CWA President, Stung by Kelber's Criticism, Expelled Him From Union Without a Hearing
There are reasons why Bahr would like to damage Harry Kelber's reputation. It was Harry, who was the first labor journalist to expose a scandal involving 27 current and former national union officers, including Bahr, who, as directors of Union Labor Life Insurance Co. (ULLICO), approved an insiders' stock trading scheme in which many of them profited for a total of more than $7 million. Bahr, under pressure, had to return more than $24,000 in profits to the insurance company.
Kelber has ridiculed Bahr's defense of the AFL-CIO's undemocratic convention voting rules, by which incumbent members of the federation's executive council are re-elected again and again, without opposition.

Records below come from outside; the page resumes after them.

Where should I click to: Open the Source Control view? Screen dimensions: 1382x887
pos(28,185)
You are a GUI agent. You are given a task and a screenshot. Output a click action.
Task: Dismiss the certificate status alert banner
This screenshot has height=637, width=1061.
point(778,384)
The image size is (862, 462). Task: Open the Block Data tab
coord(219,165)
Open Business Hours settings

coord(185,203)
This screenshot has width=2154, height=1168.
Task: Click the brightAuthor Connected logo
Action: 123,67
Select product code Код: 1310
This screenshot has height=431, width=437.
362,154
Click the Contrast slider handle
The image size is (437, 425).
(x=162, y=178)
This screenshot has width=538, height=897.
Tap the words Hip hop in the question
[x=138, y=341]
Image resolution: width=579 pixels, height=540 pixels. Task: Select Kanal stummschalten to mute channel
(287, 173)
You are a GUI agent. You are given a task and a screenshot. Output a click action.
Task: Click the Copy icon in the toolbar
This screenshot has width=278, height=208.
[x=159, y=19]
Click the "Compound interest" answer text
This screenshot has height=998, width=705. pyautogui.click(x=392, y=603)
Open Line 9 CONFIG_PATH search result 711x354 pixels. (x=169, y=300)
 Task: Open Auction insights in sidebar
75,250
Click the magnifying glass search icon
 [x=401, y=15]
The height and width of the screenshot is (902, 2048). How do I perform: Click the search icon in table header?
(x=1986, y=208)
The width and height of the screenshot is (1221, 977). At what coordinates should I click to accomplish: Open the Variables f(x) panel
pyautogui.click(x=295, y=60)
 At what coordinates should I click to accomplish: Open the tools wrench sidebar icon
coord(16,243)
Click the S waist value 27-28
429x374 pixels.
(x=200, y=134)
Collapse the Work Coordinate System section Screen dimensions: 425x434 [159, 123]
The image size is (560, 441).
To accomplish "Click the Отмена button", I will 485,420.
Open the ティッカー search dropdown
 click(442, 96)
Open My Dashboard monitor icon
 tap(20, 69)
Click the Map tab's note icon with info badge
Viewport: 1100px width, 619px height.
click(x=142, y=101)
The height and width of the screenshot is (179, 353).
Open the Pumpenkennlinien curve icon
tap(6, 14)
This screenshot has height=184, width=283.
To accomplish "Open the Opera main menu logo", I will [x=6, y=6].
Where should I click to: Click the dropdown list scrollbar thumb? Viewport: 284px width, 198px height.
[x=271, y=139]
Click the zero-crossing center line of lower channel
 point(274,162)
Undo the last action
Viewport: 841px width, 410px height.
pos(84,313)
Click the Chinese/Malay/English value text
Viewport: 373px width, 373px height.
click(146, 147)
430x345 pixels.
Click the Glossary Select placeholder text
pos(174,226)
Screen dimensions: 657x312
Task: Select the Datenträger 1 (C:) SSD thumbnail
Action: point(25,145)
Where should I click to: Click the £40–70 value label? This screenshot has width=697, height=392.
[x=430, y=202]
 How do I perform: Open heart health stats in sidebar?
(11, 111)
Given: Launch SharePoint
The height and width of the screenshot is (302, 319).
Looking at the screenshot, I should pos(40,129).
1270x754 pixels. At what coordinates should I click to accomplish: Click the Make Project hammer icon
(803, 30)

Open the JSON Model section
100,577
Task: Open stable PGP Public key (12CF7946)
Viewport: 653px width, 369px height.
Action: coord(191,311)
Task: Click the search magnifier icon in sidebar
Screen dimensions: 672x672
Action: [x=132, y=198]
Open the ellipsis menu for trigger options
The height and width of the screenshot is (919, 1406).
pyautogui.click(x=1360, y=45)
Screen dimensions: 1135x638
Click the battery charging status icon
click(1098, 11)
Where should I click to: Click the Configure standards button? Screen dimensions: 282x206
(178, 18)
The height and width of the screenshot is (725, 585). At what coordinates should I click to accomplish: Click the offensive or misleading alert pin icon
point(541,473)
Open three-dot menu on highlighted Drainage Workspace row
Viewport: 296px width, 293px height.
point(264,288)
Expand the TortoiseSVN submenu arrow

Bahr, the AFL-CIO's point man on this issue, repeatedly argues that the current voting procedures are fair and representative, while opposing the democratic "one delegate, one vote" rule. "As my student, Morty Bahr learned very little from my lectures on union democracy," Harry says.
But what really angered Bahr and other AFL-CIO leaders was Kelber's publication of a new pamphlet,
"10 Ways to Reform an Undemocratic AFL-CIO." Here, for the first time, was not only criticism of the AFL-CIO leadership, which they never bothered to respond to, but a plan for reform which it was hard to ignore.
Many union members see Bahr's decision as a crude attempt to banish Kelber from the labor movement in the hope that as an "outsider," his influence as a critic of the AFL-CIO leadership would diminish. If the expulsion stands, it will certainly have a chilling effect on rank-and-file activists, they say.